Parce que Montmartre est un village
Si on détourne un instant son nez de la pollution et son regard de la longuissime file d'attente, se balader dans les ruelles est fort plaisant. Le flot des touristes se cantonne à la célèbre place du Tertre, mais il est intéressant de se perdre dans les rues adjacentes et de croiser les vignes du Clos Montmartre, lesquelles font écho à une tradition millénaire et même plus, datant en fait de l'époque gallo-romaine. La première fête des vendanges de ces vignes replantées au début du XXème siècle a lieu en 1934. Aujourd'hui, c'est le Comité des Fêtes du XVIIIème arrondissement qui s'occupe de la gestion du lieu et les vignes sont fermées au public afin de les préserver et d'essayer de conserver cette authenticité villageoise au cœur de Paris qui font leur originalité.
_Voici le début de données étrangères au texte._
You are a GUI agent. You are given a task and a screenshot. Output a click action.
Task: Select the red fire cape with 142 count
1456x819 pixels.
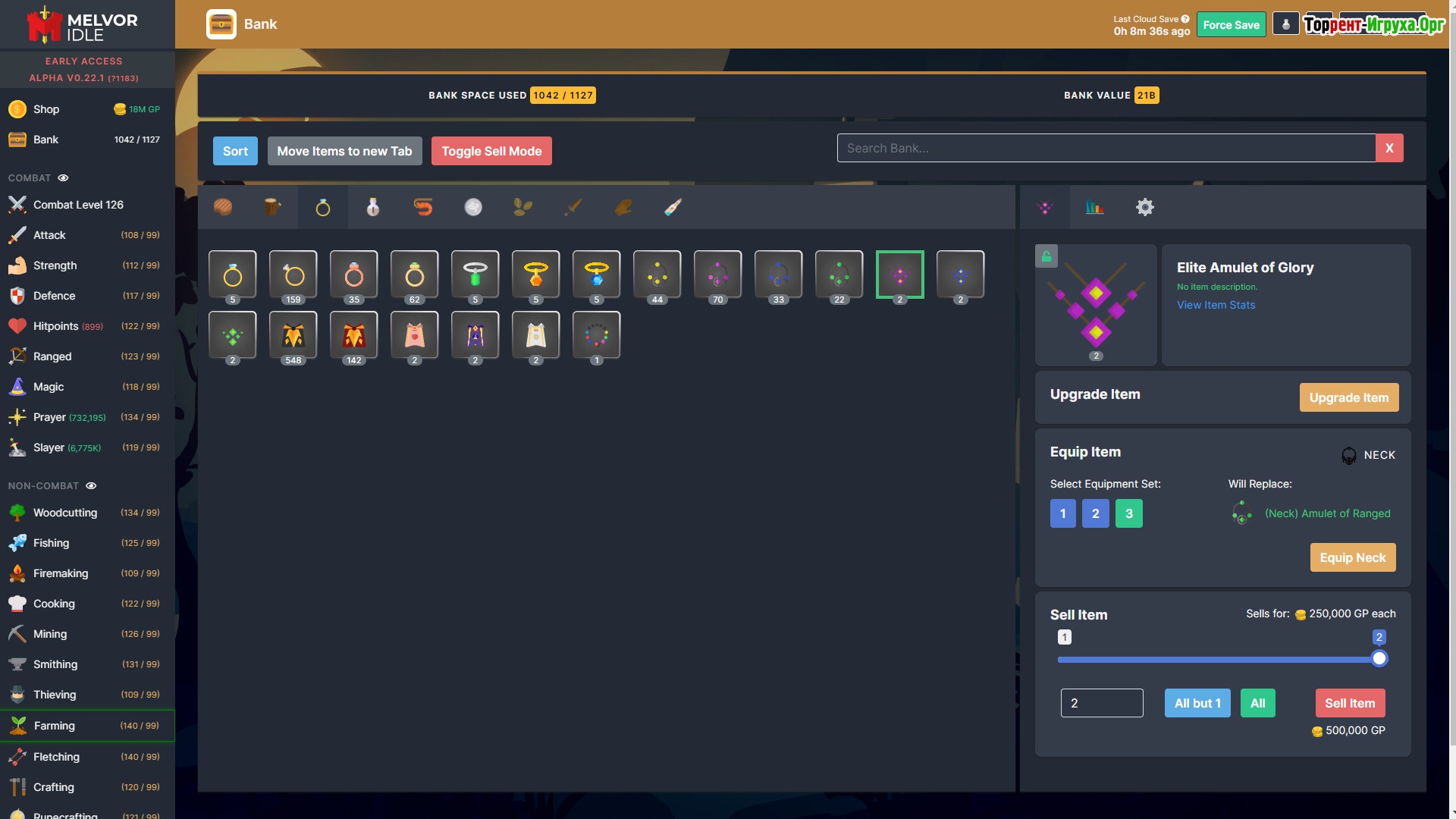(354, 335)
Enfin, authenticité, mais énorme médiatisation, puisque les vendanges annuelles se font à grands renforts de personnalités et d'artistes qui viennent y pavaner. Allez, avouons : il doit y avoir une sacrée ambiance (nouveau jeu de mots) à la fête des vendanges de Montmartre !
Renoir y demeura, Picasso y eut un atelier, Cézanne prit Montmartre pour modèle et le représenta dans ses tableaux : le quartier respire l'art. D'autres saltimbanques semi-fauchés vinrent trainer leurs guêtres dans les cabarets du coin : Rimbaud, et puis Piaf, et puis Brassens, et puis Prévert. Une sorte d'aimant à artistes, un rassemblement de tendances artistiques, le creuset de la bohème, ce mouvement artistique du XIXème qui prônait une certaine idée de la vie dans la pauvreté et dans l'opposition aux valeurs bourgeoises. De bohème, il paraît que Montmartre est aujourd'hui passé à "bobo", les loyers semblant avoir augmenté. Tout ce qu'il reste d' "art", ce sont les multiples mendiants aux pinceaux qui vous harcèlent pour vous tirer le portrait. Une sorte d'image d'Epinal pour les touristes, dont certains se laissent prendre au jeu, et un agacement permanent pour les habitants de Paris qui, en fait, ne viennent pas trop à Montmartre je crois.
Parce qu'ils ne voient pas ce qu'il y a autour
Qu'y a-t-il autour de Montmartre que les touristes ne voient pas ? Dès qu'on sort du quartier, on retombe dans la réalité du XVIIIème arrondissement : des immeubles en état de délabrement, des tags, des chambres de bonnes au septième étage sans ascenseur et sans sanitaires, le métro Château-Rouge où des échanges de drôles de produits illicites ont lieu entre des gens au faciès patibulaire, Barbès, ce quartier de Paris qui fait voyager aux quatre coins du monde et qui respire la misère, et plus haut la porte de Clignancourt et son boulevard sur lequel, parfois, tard le soir, on trouve un corps allongé sur la chaussée dans un élégant sac de plastique blanc, résultat d'une légère fusillade toute fraîchement survenue. Le seul truc que moi j'adore dans le coin, c'est le Marché Saint Pierre. Le royaume du tissu. La caverne d'Ali Baba de la soie et du coton. L'endroit où on croise des belles dames et des ménagères en savates.